Nafpaktos, Greece: A nice place for a stopover
It seems that on many trips that we have taken that there is always an extended bus ride in order to get from one main attraction to another. Some may find this annoying but I find it a pleasant part of the overall adventure. Especially considering that on most road trips I do all of the driving, but this is not a complaint since I do really enjoy driving. The downside is that I am not afforded an opportunity to do much sightseeing while I am driving, but when I travel and there is a bus trip involved, I really enjoy the extra sightseeing that I can get in.
Our tour of Greece has taken us through many wonderful places and there is so much to see but if we were to get off of the bus to stop at every attraction, this trip would take years!
Above, a view of the Gulf of Corinth from the port Nafpaktos
Our bus traveled north from Olympia, through the plains of Eliad and Achaia, where we crossed the Corinth Strait via a cabled bridge from Rion to Antirion. After crossing this magnificent bridge, we came to the town of Nafpaktos.
Above, the Lone Cypress in Nafpaktos
Nafpaktos sits in a beautiful, serene harbor along the northern shores of the Gulf of Corinth which eventually opens to the Ionian Sea and then the Mediterranean Sea. Its ancient name of Naupaktos means “boatyard.” Across the waters of the gulf, you can still see snow-covered mountains during the early parts of the year.
Along the port, there are several shops and restaurants.
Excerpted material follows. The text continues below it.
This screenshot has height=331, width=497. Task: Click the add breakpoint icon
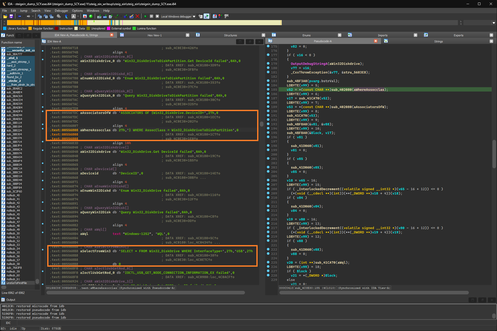click(220, 16)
We stopped at a small restaurant where we drank “tentoura” liqueur, a famous traditional digestive alcoholic beverage. It is made from cinnamon and clove extracts and is usually served as an after-meal drink with ice or soda water. We drank ours straight from small shot glasses.
The port of Nafpaktos is a wonderful little town that in its past history had been besieged many times by intruders, conquerors, pirates, epidemics, and earthquakes.
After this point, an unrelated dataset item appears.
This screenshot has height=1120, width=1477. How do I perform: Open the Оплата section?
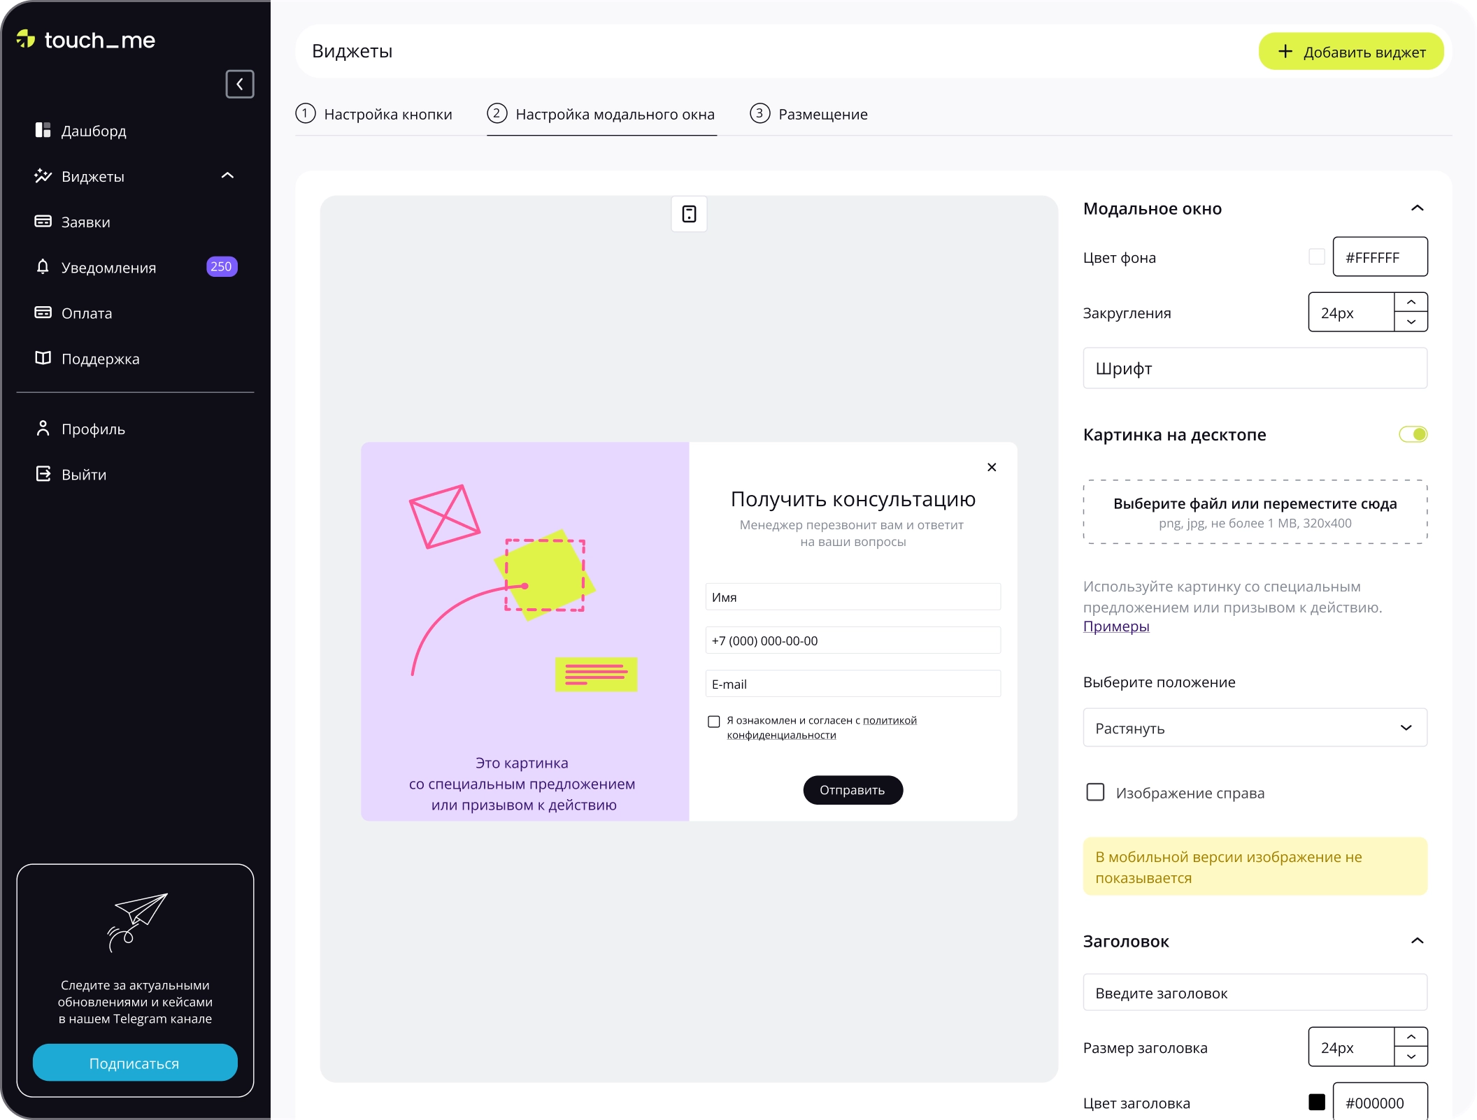pos(86,313)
In about the year 748, a severe epidemic that originated in Italy hit Nafpaktos and its nearby surroundings. The town was nearly deserted for quite some time. Eventually, its port was recognized for its very strategic location and during the 9th to the 10th centuries, it became an important harbor for the Byzantine navy.
Above, the serene turquoise waters of the Port of Nafpaktos
The stopover in Nafpaktos was one of those rare moments that felt so right. The bus ride to get here had been like watching a National Geographic special about this part of Greece. Stopping at this wonderful port was like having a commercial interrupt your viewing of a wonderful program. But in this case, it is a commercial break that you watch with enjoyment rather than hitting the fast-forward button on the remote control!
The Port of Nafpaktos and the clear, peaceful azure waters of its bay will be a great drop in the bucket!